This is the official repo of the paper SimDA: Simple Diffusion Adapter for Efficient Video Generation.

The project website is here.

Project Website arXiv

Setup

Requirements

sh env.sh

Installing xformers is highly recommended for more efficiency and speed on GPUs. To enable xformers, set enable_xformers_memory_efficient_attention=True (default).

Weights

[Stable Diffusion] Stable Diffusion is a latent text-to-image diffusion model capable of generating photo-realistic images given any text input. The pre-trained Stable Diffusion models can be downloaded from Hugging Face (e.g., Stable Diffusion v1-4, v2-1).
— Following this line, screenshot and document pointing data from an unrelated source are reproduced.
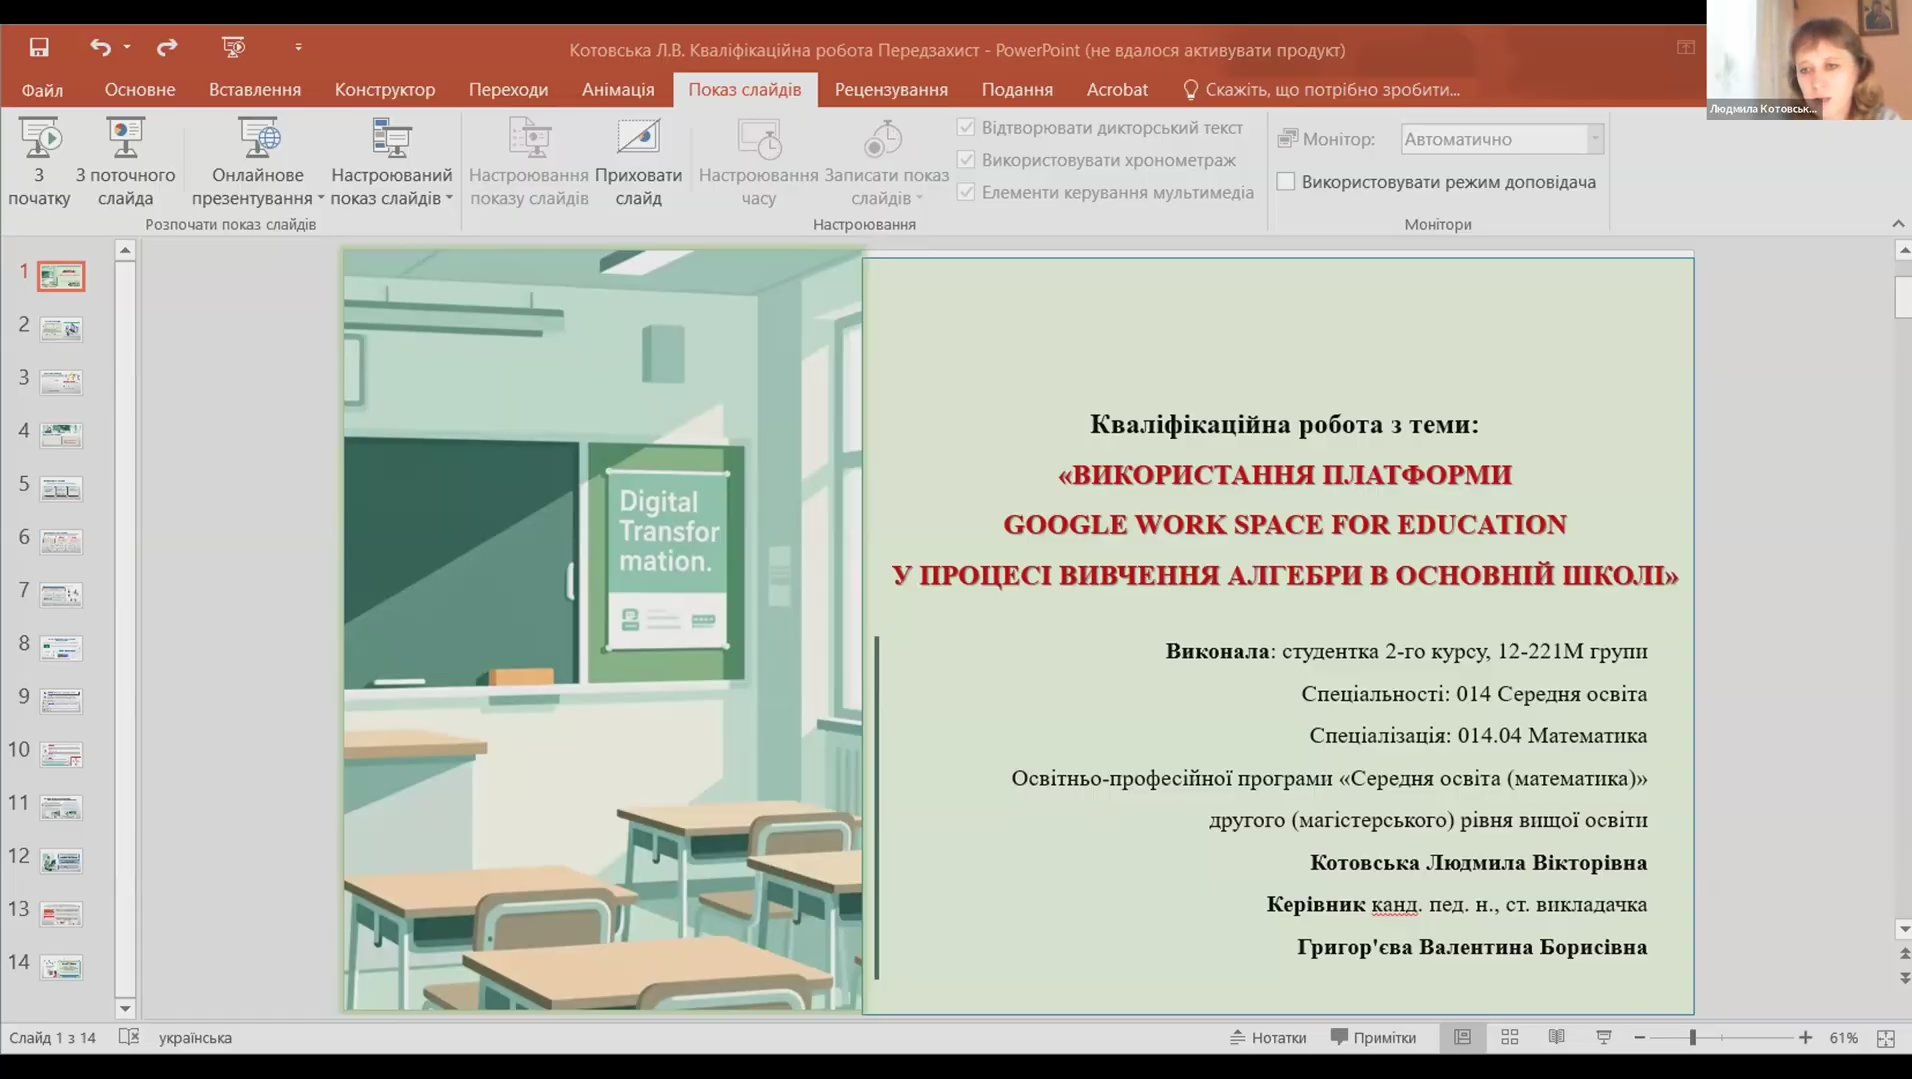1912x1079 pixels.
Task: Start slideshow with 'З початку' icon
Action: tap(40, 140)
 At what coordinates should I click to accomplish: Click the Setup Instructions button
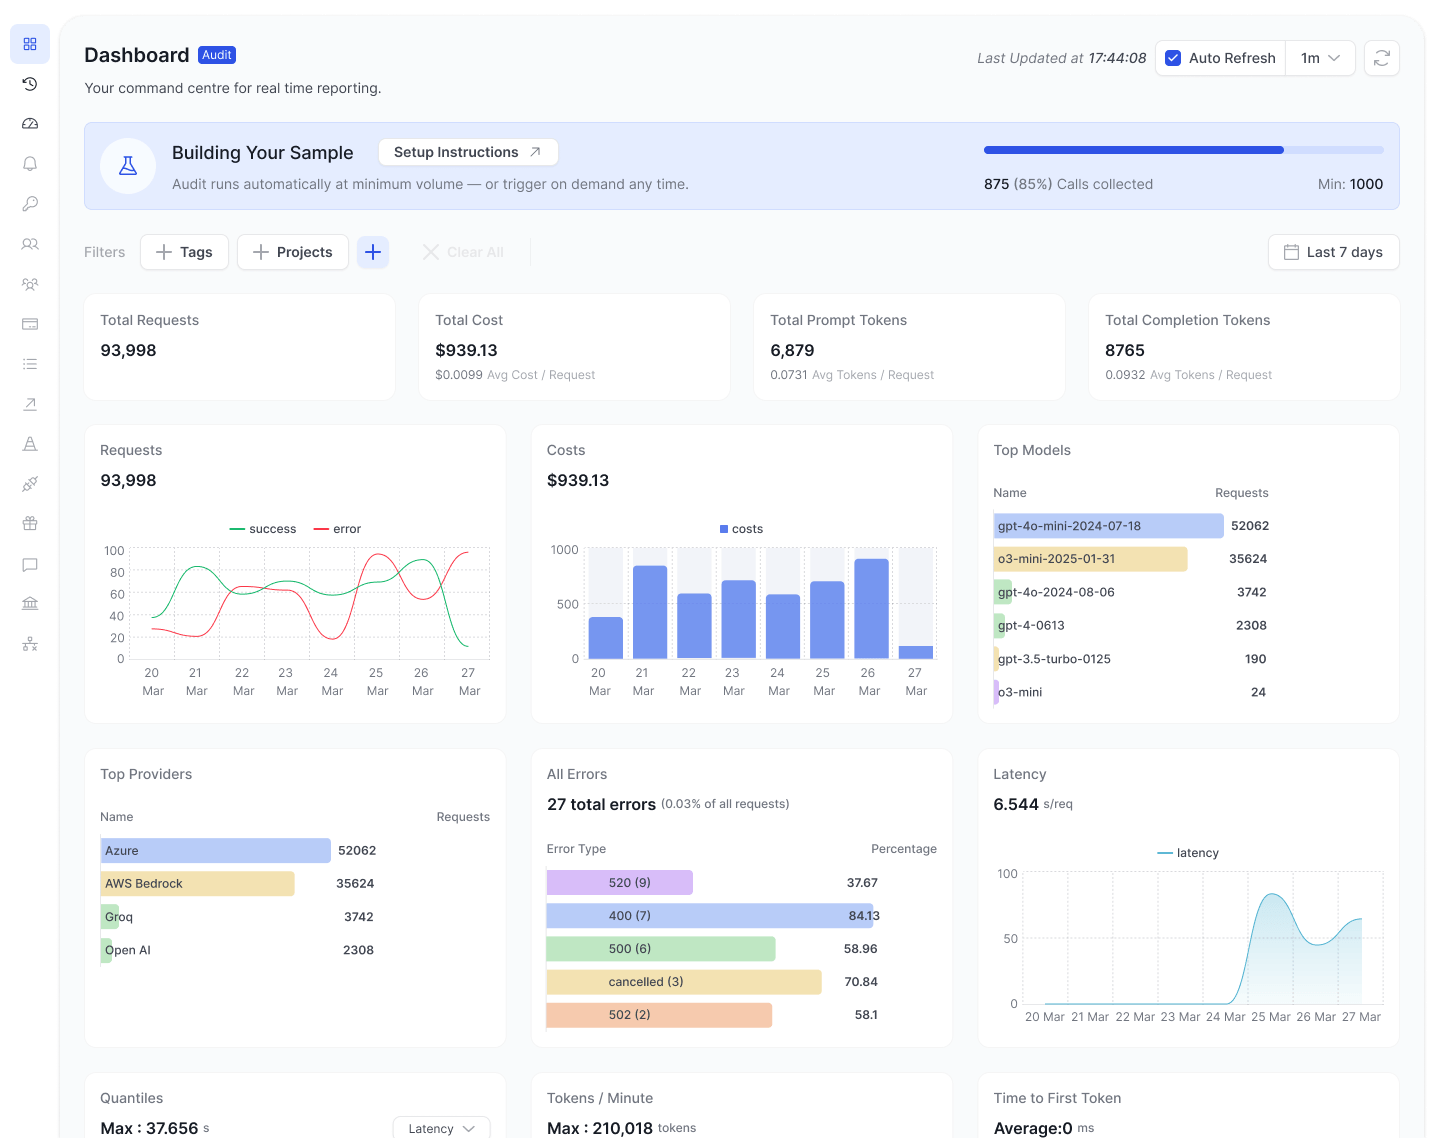coord(467,152)
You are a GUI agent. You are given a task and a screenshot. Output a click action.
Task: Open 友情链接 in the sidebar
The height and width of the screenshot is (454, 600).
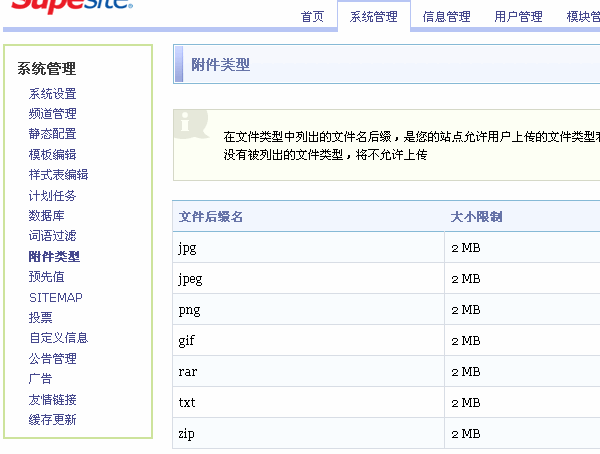(52, 400)
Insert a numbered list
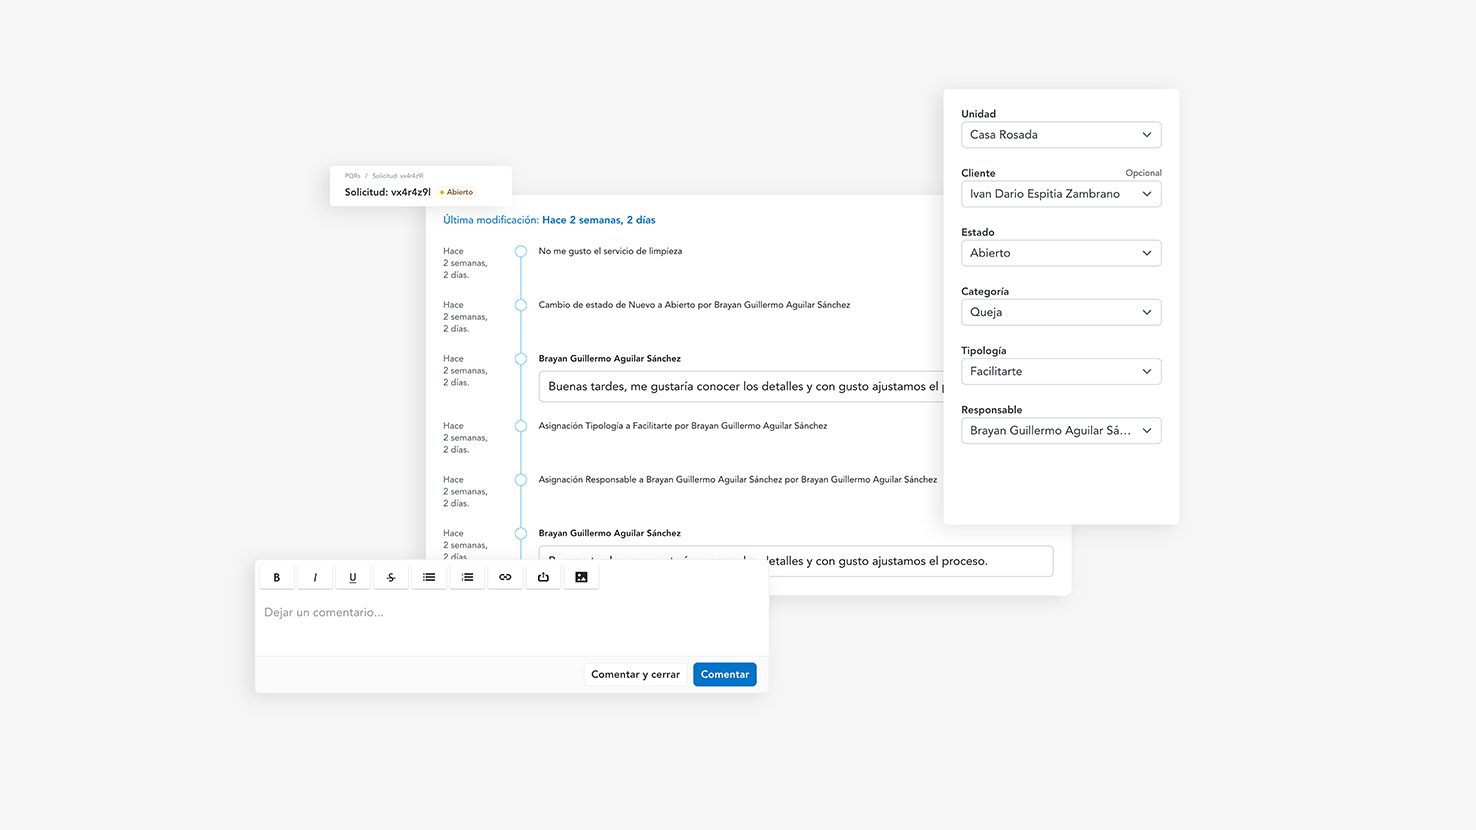1476x830 pixels. click(x=467, y=577)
You can also use fine-tuned Stable Diffusion models trained on different styles (e.g, Modern Disney, Anything V4.0, Redshift, etc.).

Usage

Training

To fine-tune the text-to-image diffusion models for text-to-video generation, run this command:

sh train.sh

Note: Tuning a 24-frame video usually takes 200~500 steps, about 5~10 minutes using one A100 GPU. Reduce n_sample_frames if your GPU memory is limited.

Inference

Once the training is done, run inference:

from simda.pipelines.pipeline_simda import SimDAPipeline
from simda.models.unet import UNet3DConditionModel
from simda.util import save_videos_grid
import torch

pretrained_model_path = "./checkpoints/stable-diffusion-v1-4"
my_model_path = "./outputs/car-turn"
unet = UNet3DConditionModel.from_pretrained(my_model_path, subfolder='unet', torch_dtype=torch.float16).to('cuda')
pipe = SimDAipeline.from_pretrained(pretrained_model_path, unet=unet, torch_dtype=torch.float16).to("cuda")
pipe.enable_xformers_memory_efficient_attention()
pipe.enable_vae_slicing()

prompt = "spider man is skiing"
ddim_inv_latent = torch.load(f"{my_model_path}/inv_latents/ddim_latent-500.pt").to(torch.float16)
video = pipe(prompt, latents=ddim_inv_latent, video_length=24, height=512, width=512, num_inference_steps=50, guidance_scale=12.5).videos

save_videos_grid(video, f"./{prompt}.gif")

Citation

If you make use of our work, please cite our paper.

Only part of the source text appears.